对干旱胁迫下LCD和ABA1的基因表达进行定量分析发现，干旱胁迫均能诱导LCD和ABA1表达上调(图4)，且LCD与L-CDes酶活性的变化趋势相同，在72 h达到最大，说明在干旱上调LCD的表达，从而促使L-CDes酶活性的变化。如图4B，ABA1表达在48 h达到峰值，但ABA含量却在12 h就已经达到了最大值，说明ABA含量变化先于ABA1的表达，ABA1表达有滞后效应。为了证明H2S和ABA存在联系，分别外源添加150 μmol·L-1NaHS，25 μmol·L-1ABA后发现，随着处理时间的延长，H2S含量会显著上升(图5)，说明ABA和H2S供体NaHS能够显著影响野生型拟南芥H2S产生，进一步说明了干旱胁迫下，ABA与NaHS可能参与H2S的合成。

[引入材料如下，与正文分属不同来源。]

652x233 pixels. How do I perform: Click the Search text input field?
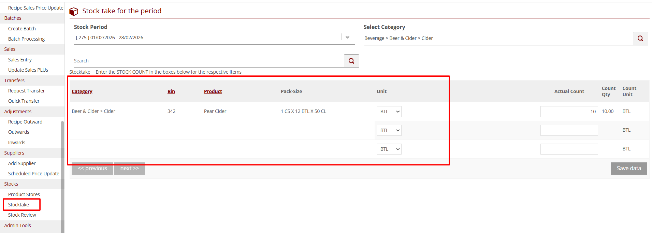click(x=208, y=61)

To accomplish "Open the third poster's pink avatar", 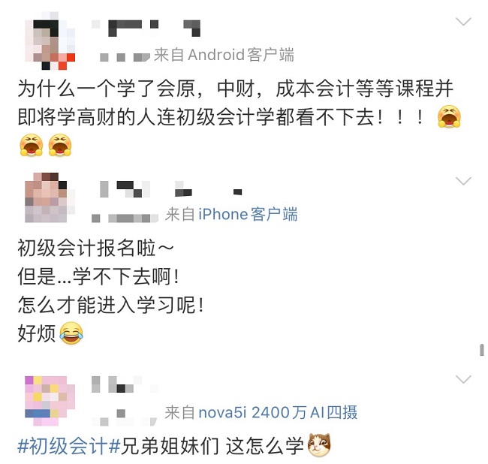I will 50,401.
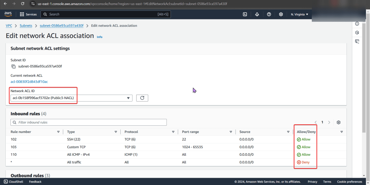Click the AWS logo home icon

point(8,14)
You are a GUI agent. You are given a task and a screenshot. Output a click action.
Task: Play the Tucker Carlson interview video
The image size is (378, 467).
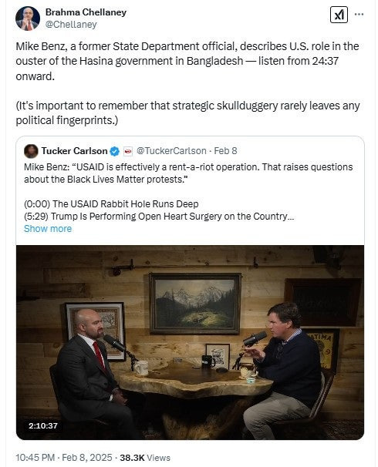[x=191, y=342]
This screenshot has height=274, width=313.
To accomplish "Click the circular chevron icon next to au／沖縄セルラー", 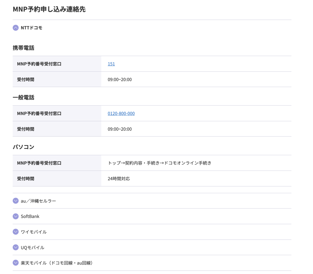I will 15,201.
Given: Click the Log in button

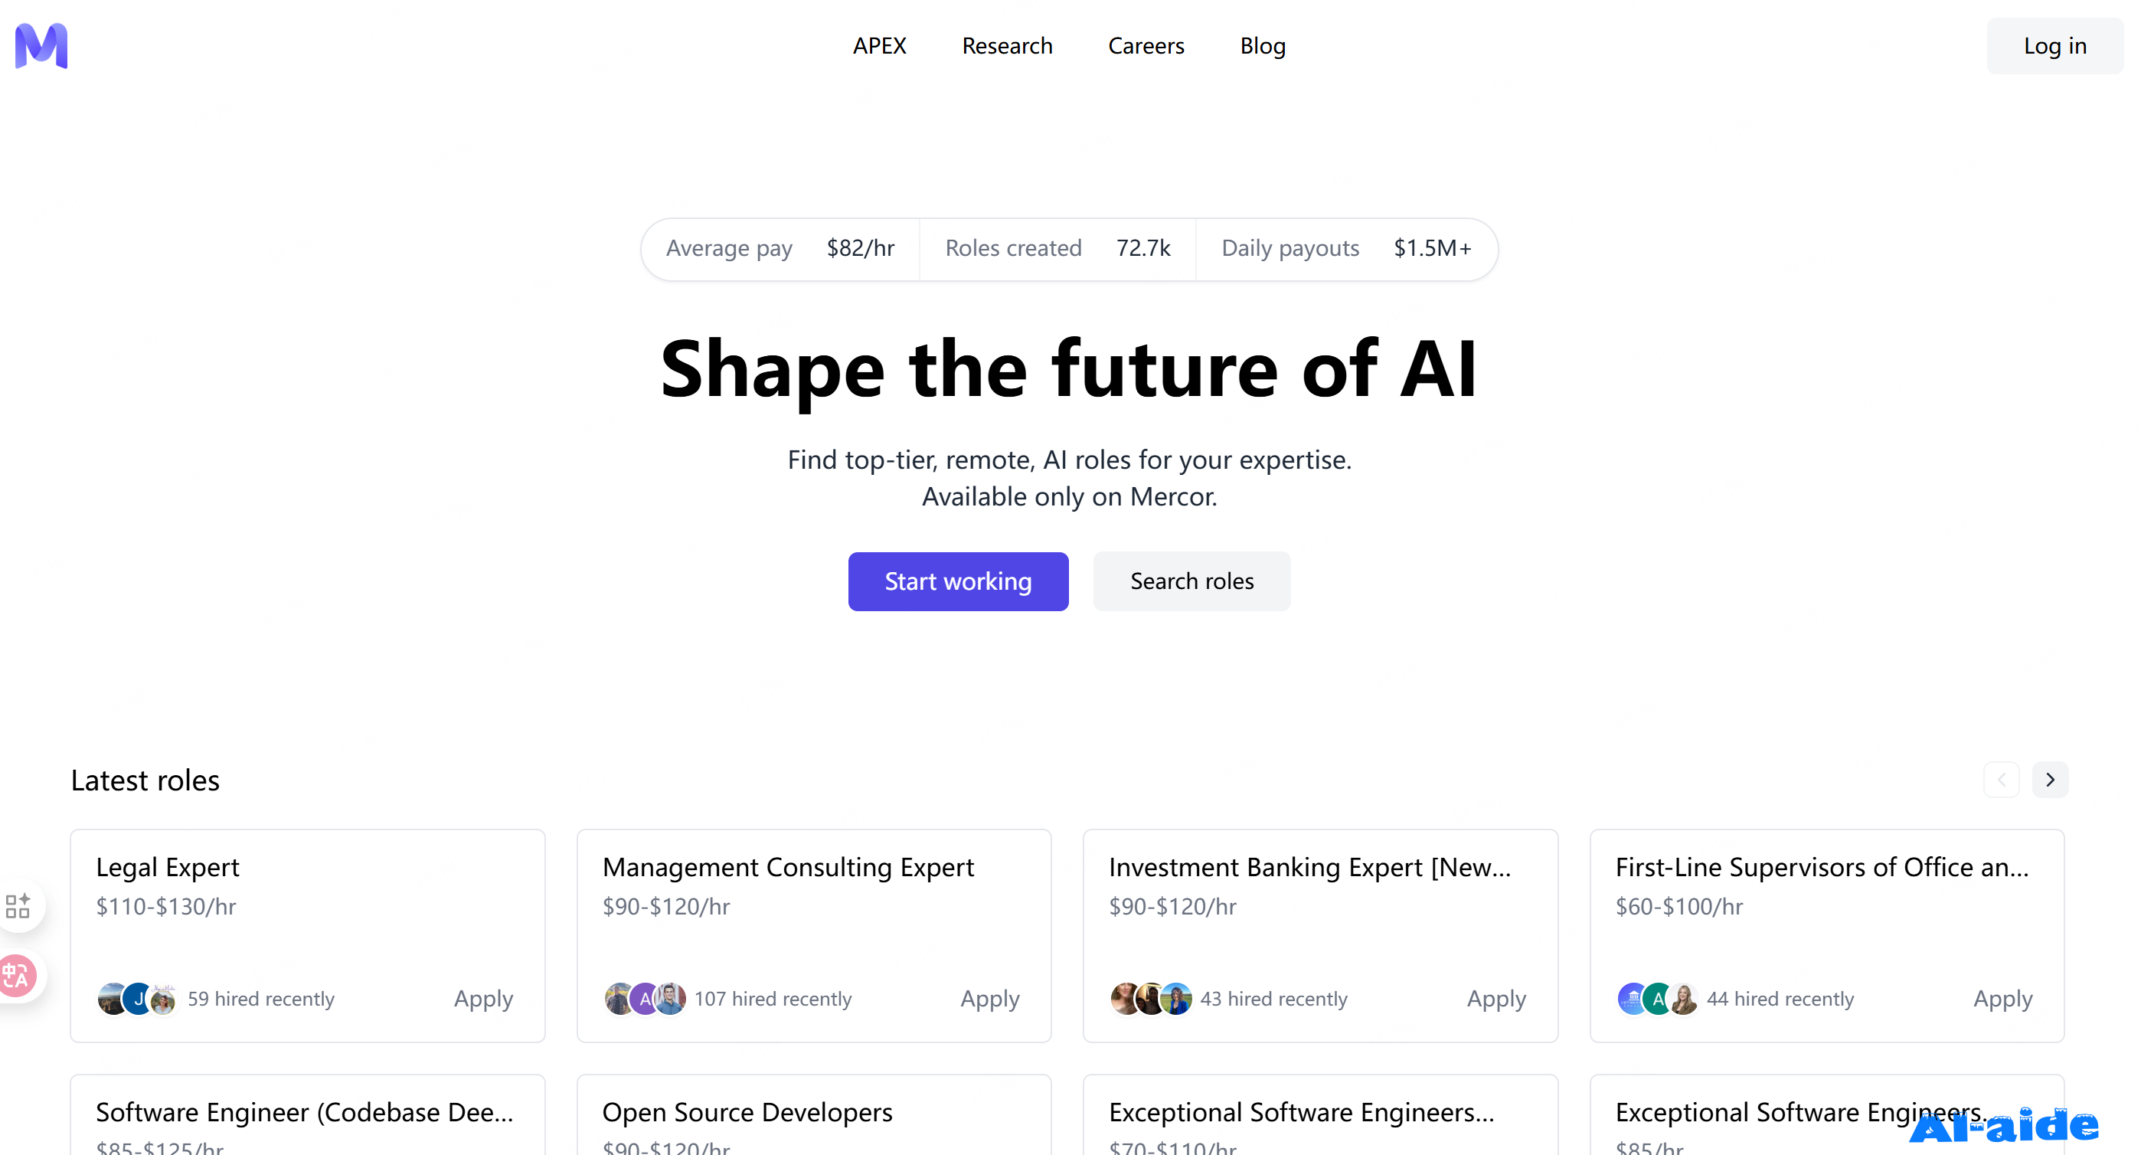Looking at the screenshot, I should 2055,46.
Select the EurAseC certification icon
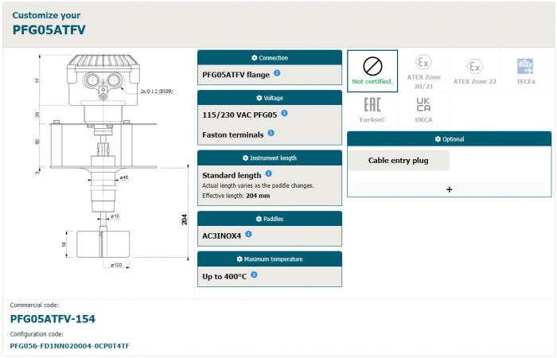The height and width of the screenshot is (358, 557). coord(372,109)
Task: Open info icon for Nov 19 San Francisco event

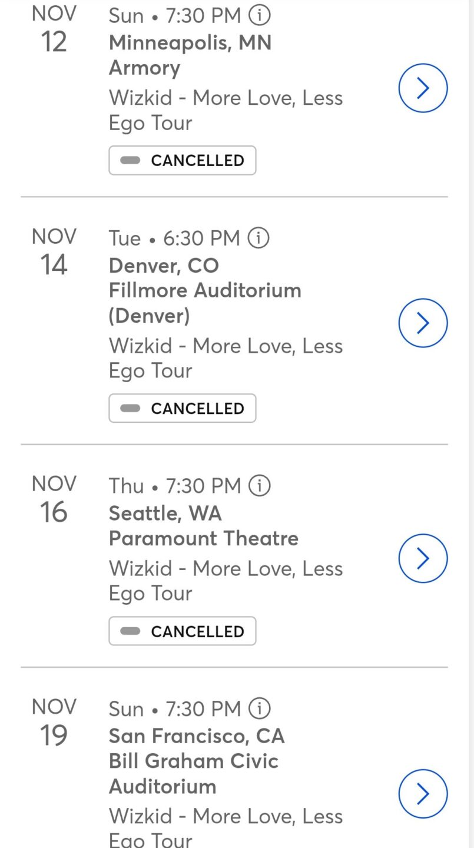Action: 260,708

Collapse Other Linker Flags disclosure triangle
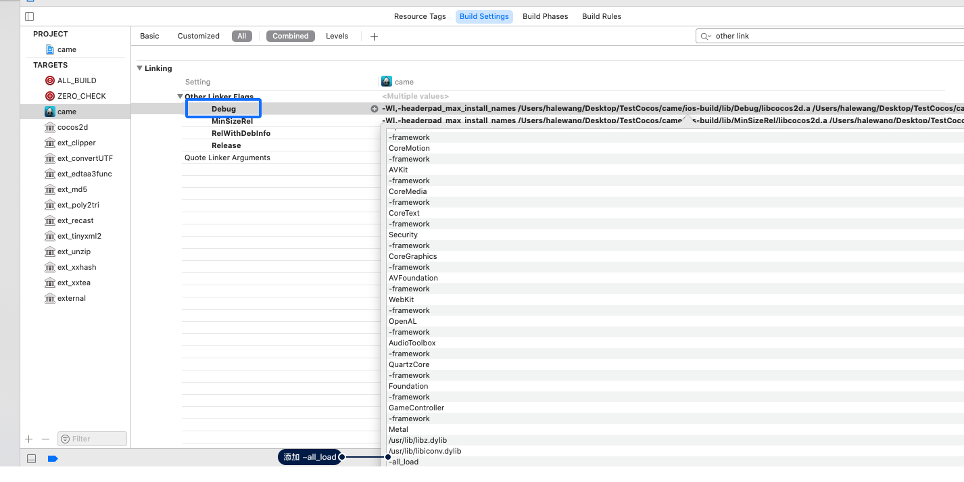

以拟南芥WT、突变体aba1和lcd为研究材料，通过外源添加ABA与NaHS进行补偿实验，探究ABA与H2S在干旱胁迫下的信号关系。结果表明，干旱胁迫诱导H2S的产生。外源添加NaHS和ABA后，促进了WT、aba1和lcd中H2S的释放(图6)，说明即使ABA1，LCD基因缺失，但NaHS对WT、aba1、lcd中H2S释放仍然有促进作用，当外源添加NaHS补偿LCD的缺失后，H2S含量显著上升，但aba1与lcd并没有恢复WT中H2S的释放量，说明调控H2S产生的不仅仅只有ABA1与LCD。此结果与Qiao Z等人研究CDPKs通过在拟南芥中增强H2S信号来增强Cd耐受性的研究结果相似[25]，当外源添加ABA后，促进了WT，aba1中H2S的释放，却对lcd中H2S的产生没有显著的促进作用(图6)，说明ABA诱导H2S的产生依赖于LCD，也初步说明了H2S可能位于ABA下游。

为了证实上一结论，我们从转录水平分析H2S与ABA响应干旱胁迫的信号关系。如图7A所示，干旱胁迫能均诱导WT、aba1和lcd突变体拟南芥中ABA1、LCD的基因相对表达，aba1和lcd中ABA1、LCD的基因相对表达显著低于WT中ABA1、LCD的基因相对表达，表明干旱胁迫通过上调ABA1、LCD的基因相对表达从而促进ABA含量与H2S含量上升。外源添加NaHS、ABA后，WT、lcd、aba1中ABA1基因相对表达均有不同程度的提高，但lcd、aba1中ABA1基因相对表达并没有恢复到WT中ABA1基因相对表达水；NaHS、ABA对lcd、aba1中H2S含量的影响也得到了相似的结果，当外源添加NaHS、ABA后，促进WT、aba1中LCD的表达，表明aba1突变体中缺失ABA1基因并没有影响LCD基因相对表达，但外源ABA对lcd突变体中LCD基因的表达没有显著的促进作用，说明干旱胁迫通过ABA促进H2S的释放与上调LCD基因相对表达进而调控植物生长，干旱胁迫下H2S信号转导依赖于ABA1。转录水平证实了H2S位于ABA下游发挥作用这一结论。

综上，本研究表明干旱胁迫下，植物通过上调LCD、ABA1基因相对表达从而提高CDes酶活性，ABA含量的效果，进而开启H2S与ABA响应干旱的途径；在该响应途径中，H2S位于ABA信号下游发挥作用，但信号途径存在复杂而紧密的作用机制，这种作用机制仍值得进一步深入研究。